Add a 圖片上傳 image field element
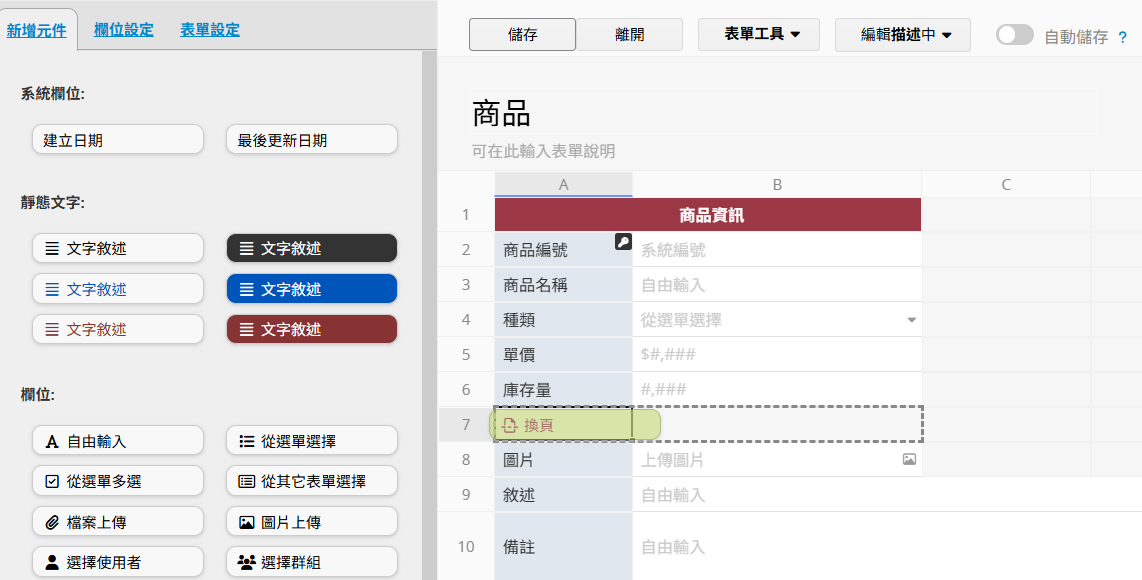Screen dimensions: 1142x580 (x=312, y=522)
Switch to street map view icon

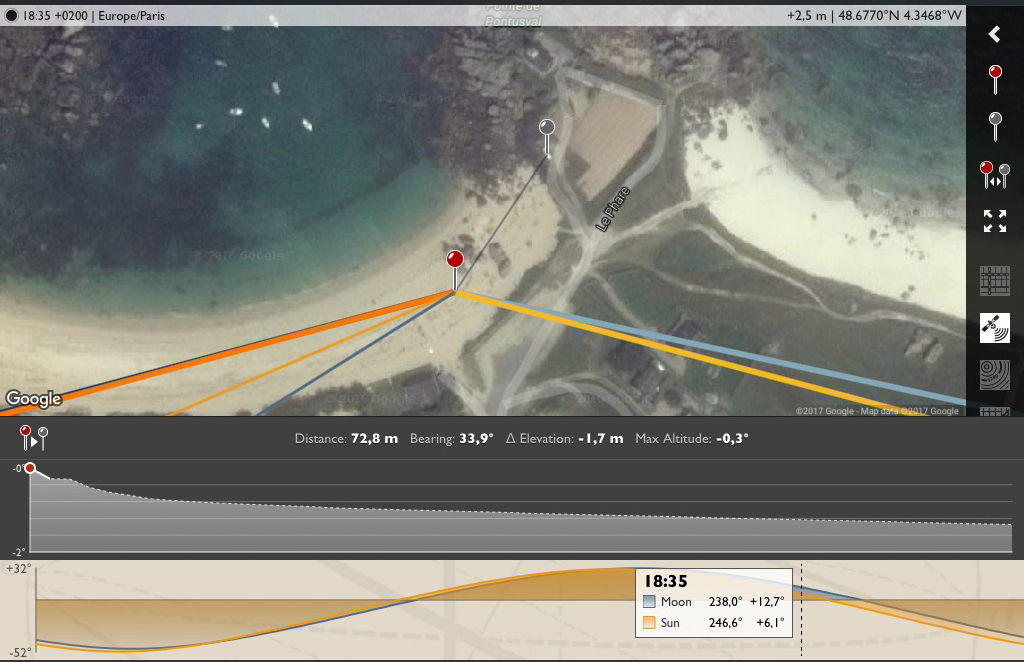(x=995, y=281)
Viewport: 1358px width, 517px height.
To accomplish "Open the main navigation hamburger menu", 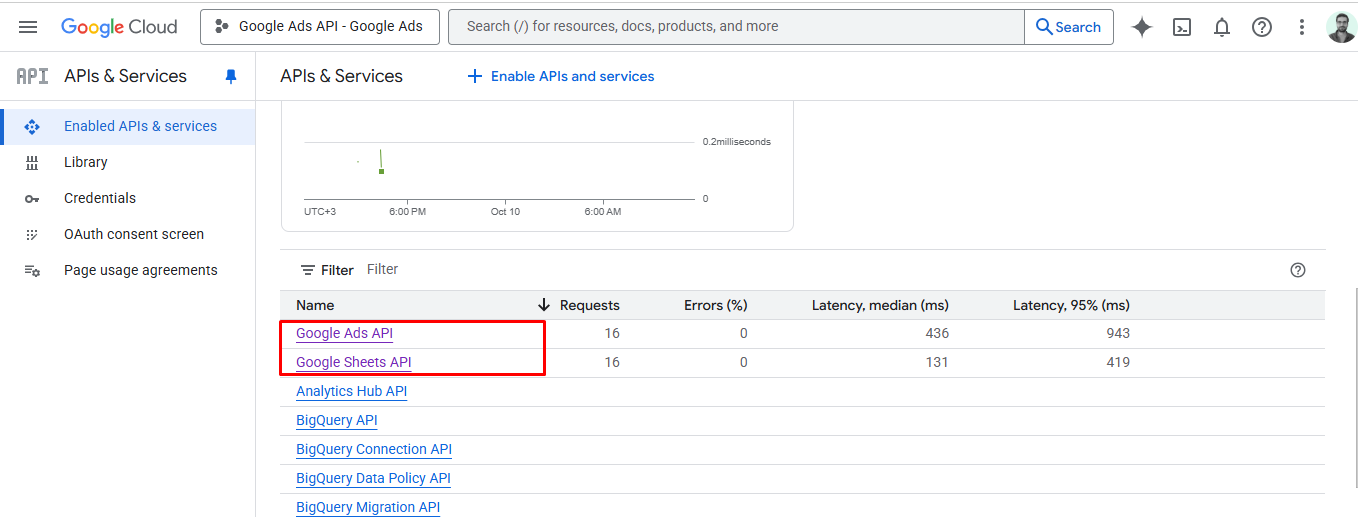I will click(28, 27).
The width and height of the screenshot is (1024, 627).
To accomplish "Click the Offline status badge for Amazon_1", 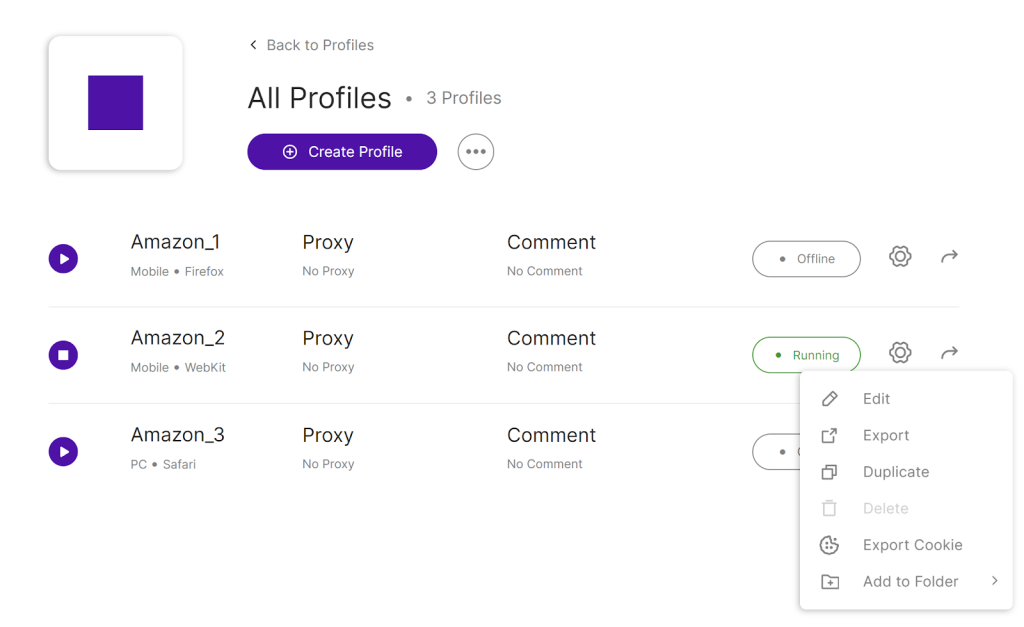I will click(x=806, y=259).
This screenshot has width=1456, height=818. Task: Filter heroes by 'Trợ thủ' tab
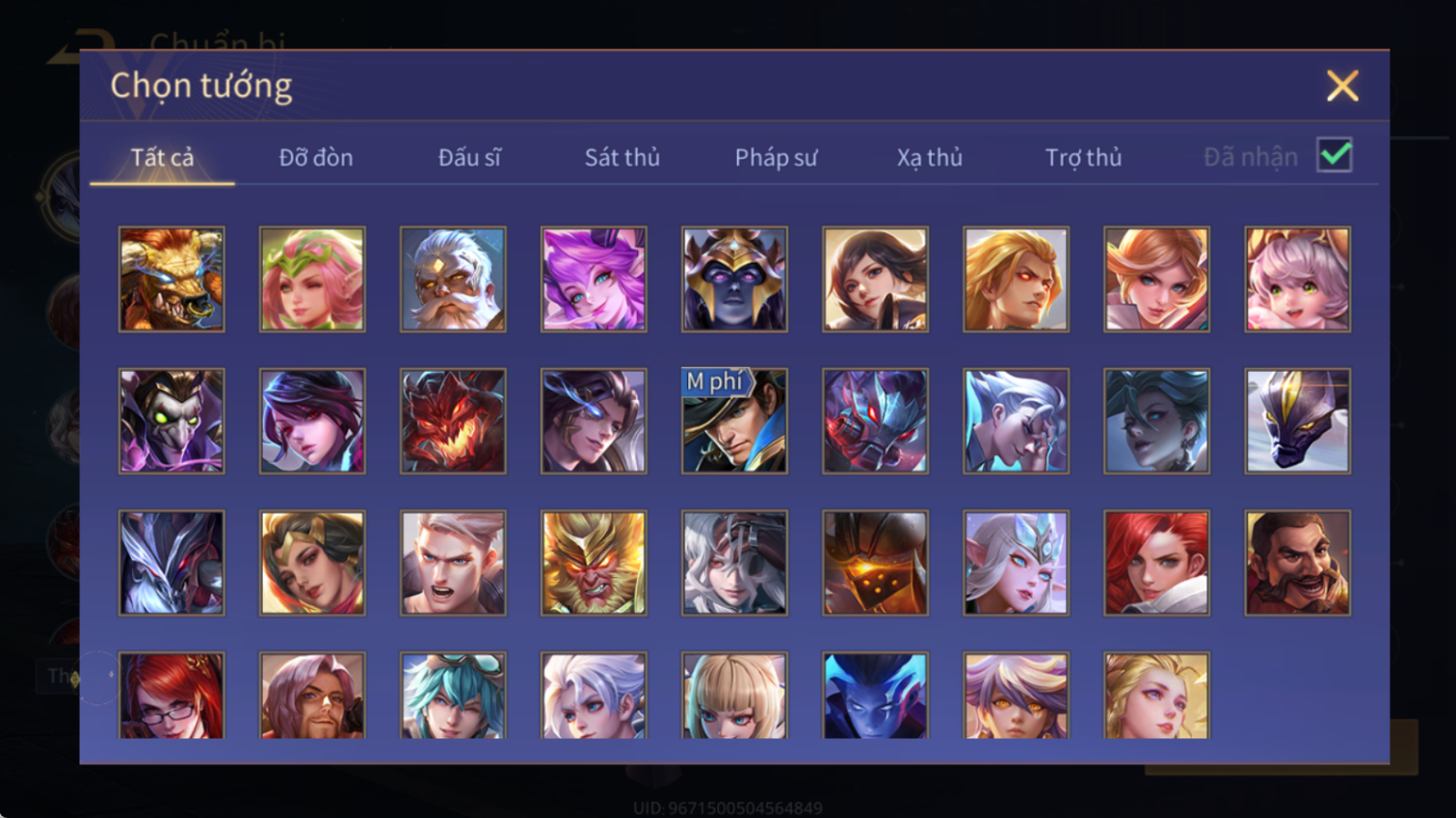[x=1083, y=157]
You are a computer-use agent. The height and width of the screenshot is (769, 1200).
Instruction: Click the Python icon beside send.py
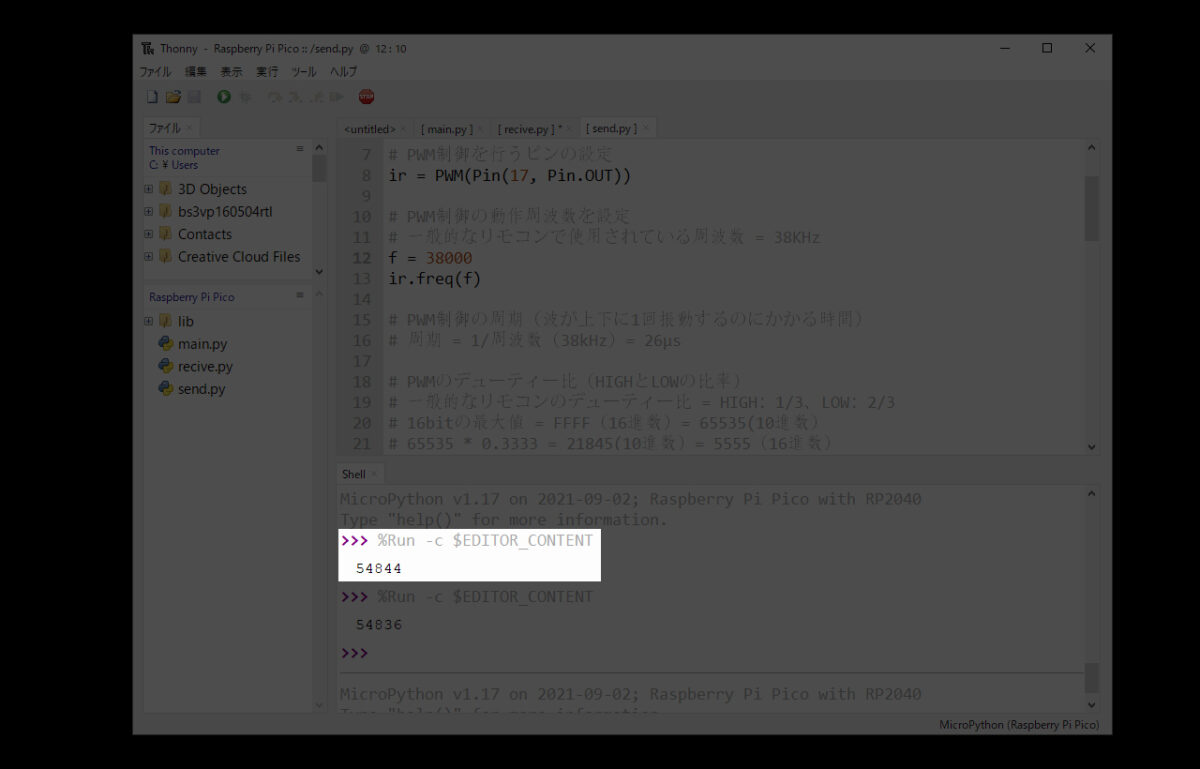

■ ■ ■ ■ ■

Rewrite the part of the entries that runs from the line containing "This screenshot has" through the end of the entries, both ends included. Reproduce every line, requests included, but multiply each coordinate in the answers by 0.65 and round to the nearest whole number, with halves rounded up. Leave the pictures out of your answer.

• WRITTEN SOLUTION
This screenshot has width=1456, height=818. Task: Filter heroes by 'Trợ thủ' tab
[x=704, y=102]
You are a computer-use agent. The height and width of the screenshot is (769, 1200).
Instruction: Click the Python icon beside send.py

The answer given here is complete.